### What is being asked
Reproduce the passage on Child Protection in Emergencies capacity building word for word, between "The project report" and "in the sector.", inclusive.

### Given text
○ ○ ○

Earlier this year, Save the Children UK commissioned Linksbridge to conduct a Child Protection in Emergencies (CPiE) Capacity Building Market Analysis on behalf of the Child Protection Working Group (CPWG), as part of its involvement in developing the Child Protection in Emergencies postgraduate Diploma.

The project report aims to help us better understand the Child Protection sector’s current capacity level and how best to build it, focusing on three strands of inquiry:

  1. A mapping of existing relevant CPiE learning & development courses. Drawing on work done by partners in the sector, this mapping aims to identify the wide pool of providers – including universities, online providers, training institutes, humanitarian agencies and the CPWG – offering capacity building opportunities relevant to Child Protection and Child Protection in Emergencies practitioners.
  2. A CPiE sector needs analysis. This component attempts to document & analyse some of the challenges faced by agencies across the CPiE sector in responding to the increasing number of emergencies and associated Child Protection needs. In particular, it attempts to demonstrate the capacity shortfall in the sector.

○ ○ ○

### Data extract

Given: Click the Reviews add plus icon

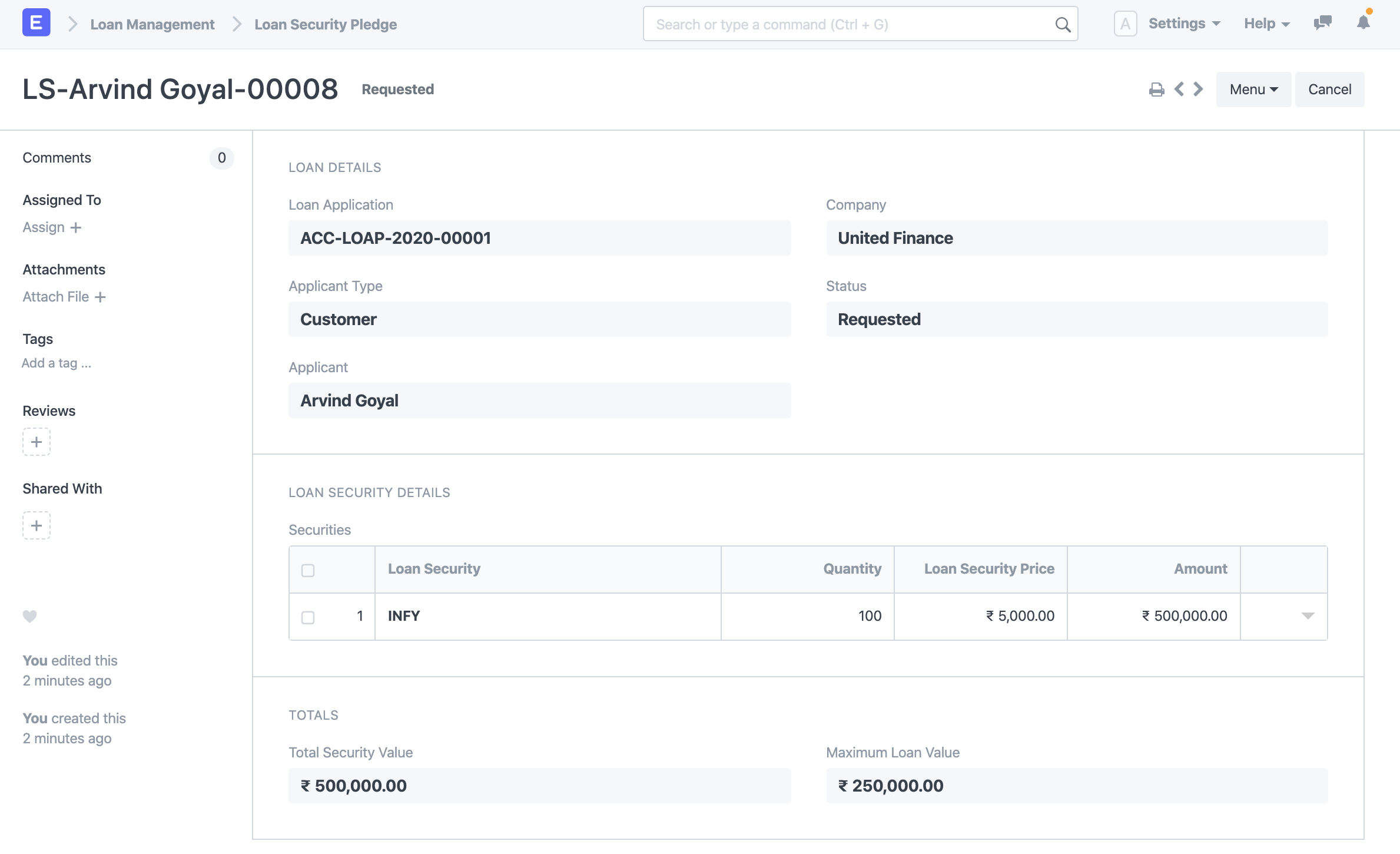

○ ○ ○

### Answer for this exercise
The project report aims to help us better understand the Child Protection sector’s current capacity level and how best to build it, focusing on three strands of inquiry:

  1. A mapping of existing relevant CPiE learning & development courses. Drawing on work done by partners in the sector, this mapping aims to identify the wide pool of providers – including universities, online providers, training institutes, humanitarian agencies and the CPWG – offering capacity building opportunities relevant to Child Protection and Child Protection in Emergencies practitioners.
  2. A CPiE sector needs analysis. This component attempts to document & analyse some of the challenges faced by agencies across the CPiE sector in responding to the increasing number of emergencies and associated Child Protection needs. In particular, it attempts to demonstrate the capacity shortfall in the sector.